Africa is failing set its own terms for tackling security challenges and economic development on the continent, with a lack of adequate leadership evident in its response to both Libya and Mali, former president Thabo Mbeki said on Monday.
Speaking to students enrolled in the Thabo Mbeki African Leadership Institute at the University of South Africa, Mr Mbeki said the continent had in the past few years fallen off the international agenda and, when challenges arose, it lacked the ability to dictate the global response.
This was evident in the New Partnership for African Development — a development plan that had received backing from the West — ultimately losing the support of the Group of Eight, he said.
Mr Mbeki also pointed to the recent intervention by French military forces in Mali, despite it being “quite clear that Africans wanted to solve … this crisis on our own”. However, a lack of leadership prevented African forces from being mobilised quickly enough, he said.

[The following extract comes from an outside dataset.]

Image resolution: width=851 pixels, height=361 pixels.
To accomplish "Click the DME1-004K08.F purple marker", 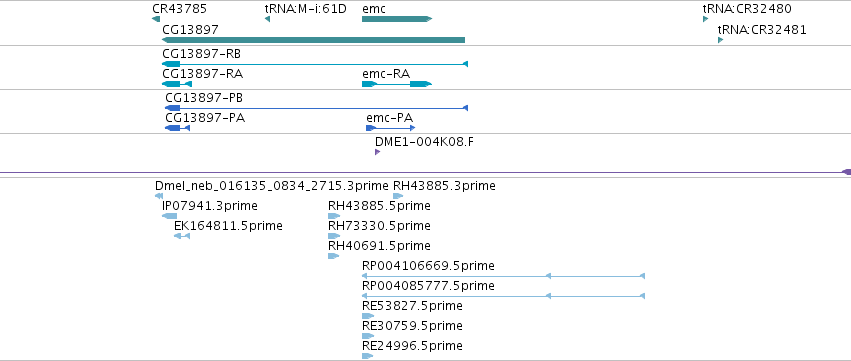I will (x=377, y=152).
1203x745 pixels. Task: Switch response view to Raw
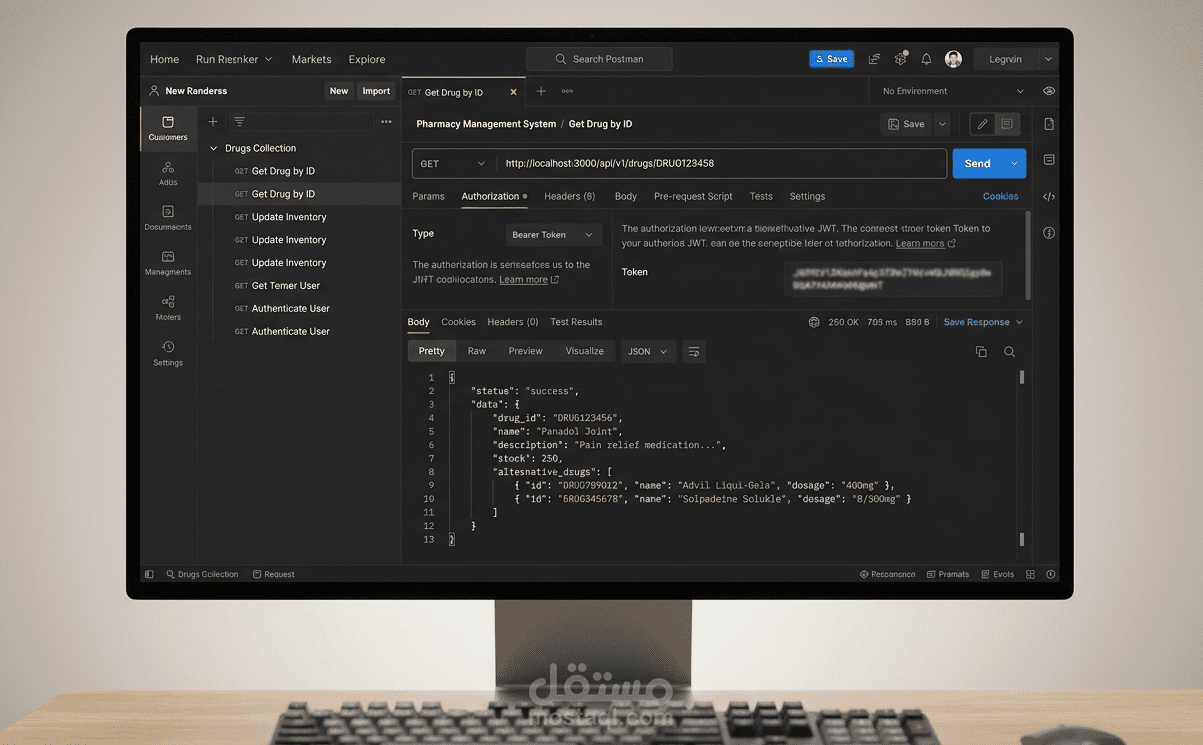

A three-week French offensive in Mali is drawing to a close, with a final rebel stronghold in the far north of the country the only hold-out of the al-Qaeda-linked rebel forces. French President Francois Hollande said at the weekend that once the 3,500 French troops in the country had restored the Malian government’s authority, the United Nations-backed African military force of about 8,000 troops would take over operations.

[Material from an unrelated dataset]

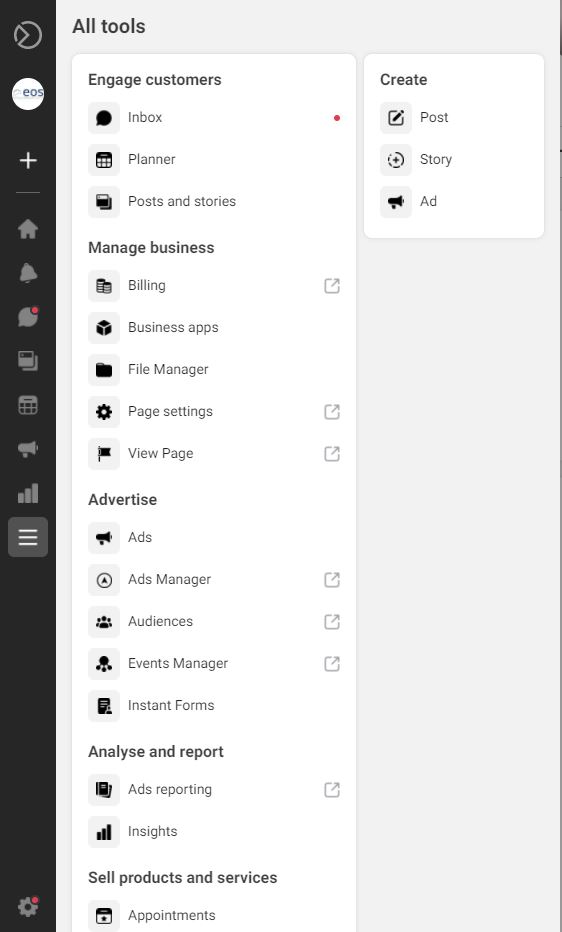
Task: Open Billing external link icon
Action: pyautogui.click(x=332, y=286)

The rebel forces had also occupied Timbuktu in the north of Mali for almost a year, raising fears for the safety of more than 300,000 ancient Islamic manuscripts in the city, some being stored or restored at the South African-sponsored Baba Ahmed Institute.
The R60m library at the institute was opened by then acting South African president Kgalema Motlanthe and Mr Mbeki in 2009, and South Africa’s support for the institute stems from a 2001 state visit to Mali by Mr Mbeki.
Mr Mbeki said on Monday that despite not driving the military forces in Mali, Africa was likely to have to deal with the continuing challenges in that country.
This year marks the 50th anniversary of the founding of the Organisation of African of Unity, which later became the African Union, and Mr Mbeki said the focus should be on the state of the continent’s leadership and how it agitated for its own programmes, such as economic development.
Otherwise, he said, the rest of the world would “go back to their own conceptions of what Africa has to do to deal with itself”.